Kathleen stood with Detective Superintendent Des McTiernan of the Garda Cold Case Unit, appealing to the public to give information.

One point made during the appeal that day was that the Covid-19 pandemic had changed us all. Many of us had become more reflective, had found we had more time to ourselves and our thoughts and our memories.

Within that new world it was hoped that someone with information about Jo Jo might find a way to pass on the information they had held close for 25 years.

The appeal was difficult but important.

It was logistically difficult as those of us who attended needed to wear face masks. Prime Time interviewed Kathleen Bergin that day while maintaining social distance, and rather than shaking hands afterwards we exchanged elbow bumps. It was somewhat surreal, but it was the best we could do.
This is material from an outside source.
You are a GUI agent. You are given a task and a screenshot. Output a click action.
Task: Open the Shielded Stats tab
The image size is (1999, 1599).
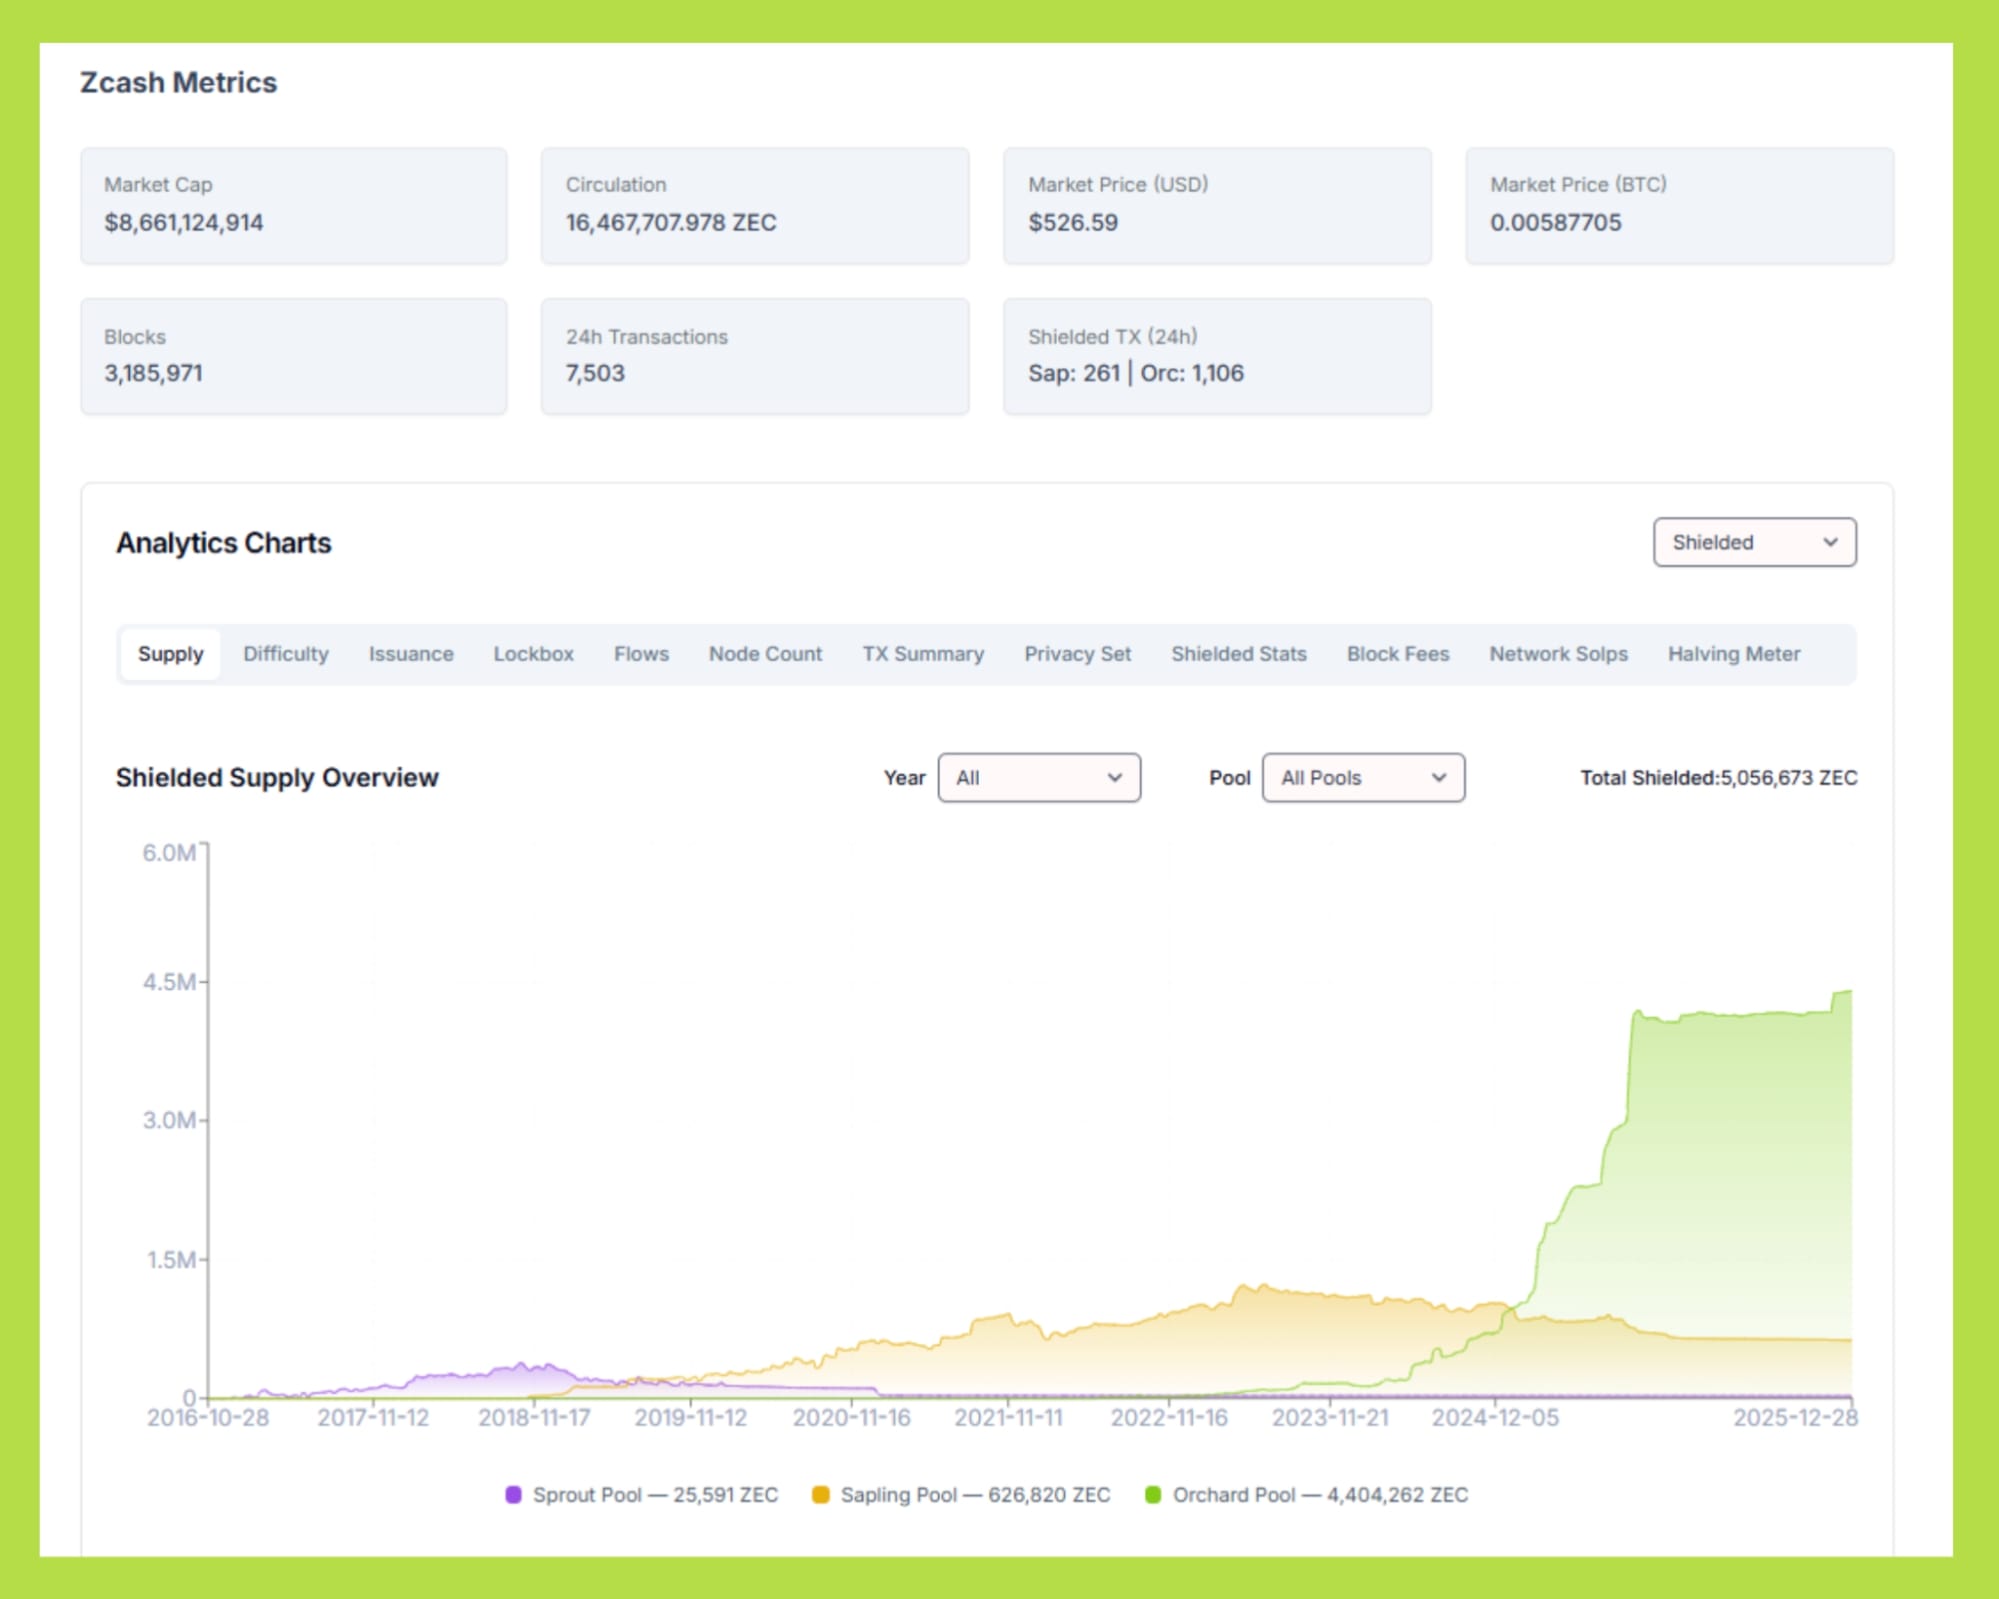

One detective told me that the pandemic had allowed officers some space to re-assess unsolved cases. With other types of crime on the decrease (for a few months) due to lockdowns, gardaí were able to read back over unsolved cases.

The pandemic allowed them to continue to put significant time into a cold-case review. Part of that review has led to the dramatic developments of this week, with a man arrested and a search under way in Wicklow.

Garda update at Naas Garda Station

As he gave an update on developments at Naas Garda station on Monday, Superintendent Paul Burke pointed out that anyone with information on the murder of Jo Jo Dullard who has not yet come forward is still urged to contact gardaí on 1800 666111.

Jo Jo Dullard is known to so many now as an unrecovered murder victim, forever linked with a phone-box in Moone, Co. Kildare.

To her family Jo Jo was a beloved youngest in a family of five. As well as Mary and Kathleen, Jo Jo also had another sister Nora, and a big brother Tom.

She loved music. She was a big fan of George Michael, Michael Jackson and A-Ha. She had a dog she named Freeway, after the dog in the TV show 'Hart to Hart'.

The last words we know were spoken by Jo Jo were as she stood in that phone box in Moone. At 11:37pm 9 November 1995, she told her friend: "I have a lift. See you Mary."